● **Task item**
I need the lines below from the one with "Click the Mark Complete checkmark icon" down to the one with "Sort by 总投注 column header" reproduced exactly, both ends included, and nothing else.

● **Source data**
--
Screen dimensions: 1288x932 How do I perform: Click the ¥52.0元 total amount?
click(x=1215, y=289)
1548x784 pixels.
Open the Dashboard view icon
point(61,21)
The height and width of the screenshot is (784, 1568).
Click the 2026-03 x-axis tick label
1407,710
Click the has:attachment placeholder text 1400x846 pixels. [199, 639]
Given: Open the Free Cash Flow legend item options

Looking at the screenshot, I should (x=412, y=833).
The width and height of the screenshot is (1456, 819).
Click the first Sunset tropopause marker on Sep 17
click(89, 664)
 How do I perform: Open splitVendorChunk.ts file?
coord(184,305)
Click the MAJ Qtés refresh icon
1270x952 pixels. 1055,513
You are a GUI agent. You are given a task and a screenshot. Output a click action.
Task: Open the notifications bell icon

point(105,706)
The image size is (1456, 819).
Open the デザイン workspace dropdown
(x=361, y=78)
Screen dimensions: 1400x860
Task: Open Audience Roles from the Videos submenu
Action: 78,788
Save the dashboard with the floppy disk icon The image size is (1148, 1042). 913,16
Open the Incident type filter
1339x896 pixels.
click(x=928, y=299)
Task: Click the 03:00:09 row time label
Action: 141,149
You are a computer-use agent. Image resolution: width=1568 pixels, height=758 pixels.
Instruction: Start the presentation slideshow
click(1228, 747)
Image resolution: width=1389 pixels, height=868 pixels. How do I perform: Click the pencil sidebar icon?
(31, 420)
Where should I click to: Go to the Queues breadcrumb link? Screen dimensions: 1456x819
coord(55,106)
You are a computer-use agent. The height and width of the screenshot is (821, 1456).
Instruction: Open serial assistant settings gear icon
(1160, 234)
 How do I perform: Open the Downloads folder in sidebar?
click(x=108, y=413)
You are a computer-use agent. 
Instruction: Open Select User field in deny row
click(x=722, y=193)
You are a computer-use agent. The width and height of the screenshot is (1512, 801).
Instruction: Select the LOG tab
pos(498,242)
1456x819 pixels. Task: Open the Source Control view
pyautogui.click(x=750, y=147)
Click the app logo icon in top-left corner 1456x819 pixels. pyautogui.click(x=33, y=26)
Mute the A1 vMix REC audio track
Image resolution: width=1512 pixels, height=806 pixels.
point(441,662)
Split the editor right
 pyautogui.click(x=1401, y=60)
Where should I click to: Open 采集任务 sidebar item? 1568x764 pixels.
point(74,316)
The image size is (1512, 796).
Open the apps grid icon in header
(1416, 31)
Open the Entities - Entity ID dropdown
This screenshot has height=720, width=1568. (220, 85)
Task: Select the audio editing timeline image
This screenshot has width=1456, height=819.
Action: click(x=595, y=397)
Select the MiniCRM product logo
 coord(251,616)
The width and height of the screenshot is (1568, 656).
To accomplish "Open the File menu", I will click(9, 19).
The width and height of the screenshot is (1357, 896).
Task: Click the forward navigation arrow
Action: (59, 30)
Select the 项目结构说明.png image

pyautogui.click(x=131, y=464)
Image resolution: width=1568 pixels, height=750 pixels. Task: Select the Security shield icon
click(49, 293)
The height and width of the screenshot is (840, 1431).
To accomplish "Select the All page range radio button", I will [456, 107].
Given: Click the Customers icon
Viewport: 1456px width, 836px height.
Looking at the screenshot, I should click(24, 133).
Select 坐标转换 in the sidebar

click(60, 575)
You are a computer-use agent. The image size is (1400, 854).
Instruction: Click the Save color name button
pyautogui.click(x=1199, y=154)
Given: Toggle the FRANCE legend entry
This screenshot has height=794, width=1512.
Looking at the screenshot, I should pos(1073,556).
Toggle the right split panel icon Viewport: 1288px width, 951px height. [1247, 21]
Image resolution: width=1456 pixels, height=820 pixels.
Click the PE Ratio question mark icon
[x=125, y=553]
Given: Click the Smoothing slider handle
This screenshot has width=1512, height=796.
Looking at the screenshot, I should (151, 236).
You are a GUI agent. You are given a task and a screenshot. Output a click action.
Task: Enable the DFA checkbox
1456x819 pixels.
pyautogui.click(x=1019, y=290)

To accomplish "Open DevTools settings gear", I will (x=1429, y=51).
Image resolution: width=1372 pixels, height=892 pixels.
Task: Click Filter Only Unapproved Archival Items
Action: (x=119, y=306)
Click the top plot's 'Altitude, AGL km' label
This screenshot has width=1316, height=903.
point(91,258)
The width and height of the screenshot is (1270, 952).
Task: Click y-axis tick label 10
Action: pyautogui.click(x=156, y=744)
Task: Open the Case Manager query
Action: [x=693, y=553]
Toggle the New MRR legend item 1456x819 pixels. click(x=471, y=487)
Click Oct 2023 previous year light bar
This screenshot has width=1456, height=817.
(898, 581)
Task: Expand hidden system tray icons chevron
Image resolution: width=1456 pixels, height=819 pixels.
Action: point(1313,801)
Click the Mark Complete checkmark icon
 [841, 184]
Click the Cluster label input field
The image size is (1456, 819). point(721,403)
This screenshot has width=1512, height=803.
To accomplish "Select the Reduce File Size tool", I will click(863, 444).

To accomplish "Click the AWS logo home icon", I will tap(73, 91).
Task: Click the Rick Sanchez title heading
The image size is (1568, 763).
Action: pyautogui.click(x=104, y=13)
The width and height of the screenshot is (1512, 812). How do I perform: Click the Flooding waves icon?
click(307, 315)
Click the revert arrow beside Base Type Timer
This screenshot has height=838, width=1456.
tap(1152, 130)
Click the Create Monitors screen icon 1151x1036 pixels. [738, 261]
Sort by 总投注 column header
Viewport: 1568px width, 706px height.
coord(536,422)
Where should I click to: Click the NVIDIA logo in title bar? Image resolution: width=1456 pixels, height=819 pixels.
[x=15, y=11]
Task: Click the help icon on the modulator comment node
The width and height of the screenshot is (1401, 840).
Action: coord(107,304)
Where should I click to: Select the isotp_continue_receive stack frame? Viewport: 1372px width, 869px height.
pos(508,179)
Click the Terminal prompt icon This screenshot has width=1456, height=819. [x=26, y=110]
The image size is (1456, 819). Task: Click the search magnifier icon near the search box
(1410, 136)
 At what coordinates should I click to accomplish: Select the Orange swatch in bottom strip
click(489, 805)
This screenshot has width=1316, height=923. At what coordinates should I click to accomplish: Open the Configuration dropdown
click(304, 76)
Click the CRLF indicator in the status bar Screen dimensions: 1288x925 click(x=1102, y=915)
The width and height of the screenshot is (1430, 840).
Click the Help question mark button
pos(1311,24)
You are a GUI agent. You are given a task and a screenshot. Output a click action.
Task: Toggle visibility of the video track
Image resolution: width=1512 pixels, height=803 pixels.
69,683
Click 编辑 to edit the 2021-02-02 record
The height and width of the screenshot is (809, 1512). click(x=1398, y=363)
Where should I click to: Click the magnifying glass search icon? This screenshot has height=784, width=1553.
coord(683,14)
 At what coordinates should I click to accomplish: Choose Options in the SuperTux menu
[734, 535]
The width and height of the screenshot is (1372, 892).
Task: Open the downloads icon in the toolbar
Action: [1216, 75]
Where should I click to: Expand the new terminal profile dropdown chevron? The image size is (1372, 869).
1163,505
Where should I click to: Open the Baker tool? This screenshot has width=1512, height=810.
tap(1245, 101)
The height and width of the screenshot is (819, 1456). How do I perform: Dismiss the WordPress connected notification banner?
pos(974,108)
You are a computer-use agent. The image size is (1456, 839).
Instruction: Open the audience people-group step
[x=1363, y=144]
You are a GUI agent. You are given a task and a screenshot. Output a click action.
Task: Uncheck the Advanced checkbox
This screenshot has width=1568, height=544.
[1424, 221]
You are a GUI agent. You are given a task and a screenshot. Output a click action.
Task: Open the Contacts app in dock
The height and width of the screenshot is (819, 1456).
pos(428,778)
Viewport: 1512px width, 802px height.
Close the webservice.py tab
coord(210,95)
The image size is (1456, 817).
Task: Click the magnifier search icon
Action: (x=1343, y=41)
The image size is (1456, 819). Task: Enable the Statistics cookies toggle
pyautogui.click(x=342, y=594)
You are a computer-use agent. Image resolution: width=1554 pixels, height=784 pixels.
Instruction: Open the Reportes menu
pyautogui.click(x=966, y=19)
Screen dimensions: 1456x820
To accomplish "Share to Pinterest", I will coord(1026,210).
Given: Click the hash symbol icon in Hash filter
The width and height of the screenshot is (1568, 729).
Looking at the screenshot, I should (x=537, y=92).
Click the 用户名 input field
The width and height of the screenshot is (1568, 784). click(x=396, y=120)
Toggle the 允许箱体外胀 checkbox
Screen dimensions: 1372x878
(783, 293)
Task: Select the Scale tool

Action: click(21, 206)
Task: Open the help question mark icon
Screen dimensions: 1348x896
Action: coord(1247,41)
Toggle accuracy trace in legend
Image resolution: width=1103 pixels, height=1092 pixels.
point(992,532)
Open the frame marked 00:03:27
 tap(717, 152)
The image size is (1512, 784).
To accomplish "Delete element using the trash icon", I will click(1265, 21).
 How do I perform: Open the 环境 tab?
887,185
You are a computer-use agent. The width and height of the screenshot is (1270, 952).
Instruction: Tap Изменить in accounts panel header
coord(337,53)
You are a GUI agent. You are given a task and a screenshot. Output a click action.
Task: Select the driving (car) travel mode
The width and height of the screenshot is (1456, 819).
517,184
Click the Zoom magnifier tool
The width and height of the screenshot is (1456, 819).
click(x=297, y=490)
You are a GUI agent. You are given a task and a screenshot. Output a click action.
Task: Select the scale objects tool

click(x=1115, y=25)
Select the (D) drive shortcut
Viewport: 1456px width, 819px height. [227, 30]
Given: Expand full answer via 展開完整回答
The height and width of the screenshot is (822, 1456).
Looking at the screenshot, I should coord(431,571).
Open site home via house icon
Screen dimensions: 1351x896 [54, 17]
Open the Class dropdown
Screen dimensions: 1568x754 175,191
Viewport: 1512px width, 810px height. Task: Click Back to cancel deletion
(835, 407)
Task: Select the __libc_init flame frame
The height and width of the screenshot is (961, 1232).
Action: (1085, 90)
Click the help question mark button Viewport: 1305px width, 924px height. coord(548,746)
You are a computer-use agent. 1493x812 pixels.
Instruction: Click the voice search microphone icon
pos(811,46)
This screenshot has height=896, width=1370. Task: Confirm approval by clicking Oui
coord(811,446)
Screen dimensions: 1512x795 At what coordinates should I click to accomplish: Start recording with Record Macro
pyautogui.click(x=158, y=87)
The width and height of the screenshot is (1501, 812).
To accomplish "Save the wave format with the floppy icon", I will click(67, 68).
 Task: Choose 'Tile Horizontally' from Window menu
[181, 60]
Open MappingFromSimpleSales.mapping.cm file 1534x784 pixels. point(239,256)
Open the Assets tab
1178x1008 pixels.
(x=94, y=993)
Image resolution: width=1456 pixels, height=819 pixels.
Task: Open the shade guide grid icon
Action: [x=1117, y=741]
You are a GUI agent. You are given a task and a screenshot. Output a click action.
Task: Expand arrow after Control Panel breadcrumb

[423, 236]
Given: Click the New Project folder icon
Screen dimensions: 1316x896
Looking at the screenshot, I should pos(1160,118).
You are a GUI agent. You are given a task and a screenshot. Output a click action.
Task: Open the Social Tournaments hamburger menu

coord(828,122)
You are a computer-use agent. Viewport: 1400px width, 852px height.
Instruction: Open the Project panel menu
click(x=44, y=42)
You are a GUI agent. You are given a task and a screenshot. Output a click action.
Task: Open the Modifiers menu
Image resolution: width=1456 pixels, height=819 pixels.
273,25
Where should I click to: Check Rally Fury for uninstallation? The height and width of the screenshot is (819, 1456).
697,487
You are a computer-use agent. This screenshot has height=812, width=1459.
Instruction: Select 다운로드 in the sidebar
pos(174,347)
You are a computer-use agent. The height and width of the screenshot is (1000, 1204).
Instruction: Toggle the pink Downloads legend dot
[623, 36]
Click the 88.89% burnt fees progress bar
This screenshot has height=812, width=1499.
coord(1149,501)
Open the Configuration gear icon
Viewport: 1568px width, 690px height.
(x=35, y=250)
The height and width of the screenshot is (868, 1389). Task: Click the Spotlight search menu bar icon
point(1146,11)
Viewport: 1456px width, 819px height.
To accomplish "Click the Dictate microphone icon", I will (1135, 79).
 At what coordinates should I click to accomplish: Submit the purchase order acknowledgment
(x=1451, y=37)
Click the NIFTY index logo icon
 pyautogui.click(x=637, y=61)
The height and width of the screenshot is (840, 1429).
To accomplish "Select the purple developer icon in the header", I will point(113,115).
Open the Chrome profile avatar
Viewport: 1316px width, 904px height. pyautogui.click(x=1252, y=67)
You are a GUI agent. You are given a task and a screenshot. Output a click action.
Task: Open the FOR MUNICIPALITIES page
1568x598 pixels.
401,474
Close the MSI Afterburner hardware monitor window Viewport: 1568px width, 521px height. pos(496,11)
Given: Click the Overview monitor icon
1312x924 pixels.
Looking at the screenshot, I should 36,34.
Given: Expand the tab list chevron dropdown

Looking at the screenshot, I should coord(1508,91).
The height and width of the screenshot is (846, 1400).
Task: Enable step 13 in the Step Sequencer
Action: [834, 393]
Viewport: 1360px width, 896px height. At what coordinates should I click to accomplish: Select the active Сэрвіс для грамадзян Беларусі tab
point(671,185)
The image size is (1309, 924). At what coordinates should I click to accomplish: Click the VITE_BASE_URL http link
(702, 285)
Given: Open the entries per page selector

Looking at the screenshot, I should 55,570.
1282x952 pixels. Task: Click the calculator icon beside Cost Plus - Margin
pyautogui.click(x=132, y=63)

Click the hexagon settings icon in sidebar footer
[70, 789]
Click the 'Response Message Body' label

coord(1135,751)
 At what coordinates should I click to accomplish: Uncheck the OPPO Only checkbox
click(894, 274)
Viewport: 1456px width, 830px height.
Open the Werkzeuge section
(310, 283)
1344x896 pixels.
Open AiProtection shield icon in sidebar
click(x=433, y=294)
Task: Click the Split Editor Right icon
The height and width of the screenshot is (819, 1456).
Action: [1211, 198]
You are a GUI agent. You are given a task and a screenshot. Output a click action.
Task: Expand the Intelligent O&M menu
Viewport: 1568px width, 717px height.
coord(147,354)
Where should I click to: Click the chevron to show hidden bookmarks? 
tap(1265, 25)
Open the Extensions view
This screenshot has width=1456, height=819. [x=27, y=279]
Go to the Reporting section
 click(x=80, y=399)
--
● **Solution to this exercise**
Click the Mark Complete checkmark icon
 [841, 184]
Click the Cluster label input field
The image size is (1456, 819). point(721,403)
This screenshot has width=1512, height=803.
To accomplish "Select the Reduce File Size tool", I will click(863, 444).

To accomplish "Click the AWS logo home icon", I will tap(73, 91).
Task: Click the Rick Sanchez title heading
The image size is (1568, 763).
Action: pyautogui.click(x=104, y=13)
The width and height of the screenshot is (1512, 812). How do I perform: Click the Flooding waves icon?
click(307, 315)
Click the revert arrow beside Base Type Timer
This screenshot has height=838, width=1456.
tap(1152, 130)
Click the Create Monitors screen icon 1151x1036 pixels. [738, 261]
Sort by 总投注 column header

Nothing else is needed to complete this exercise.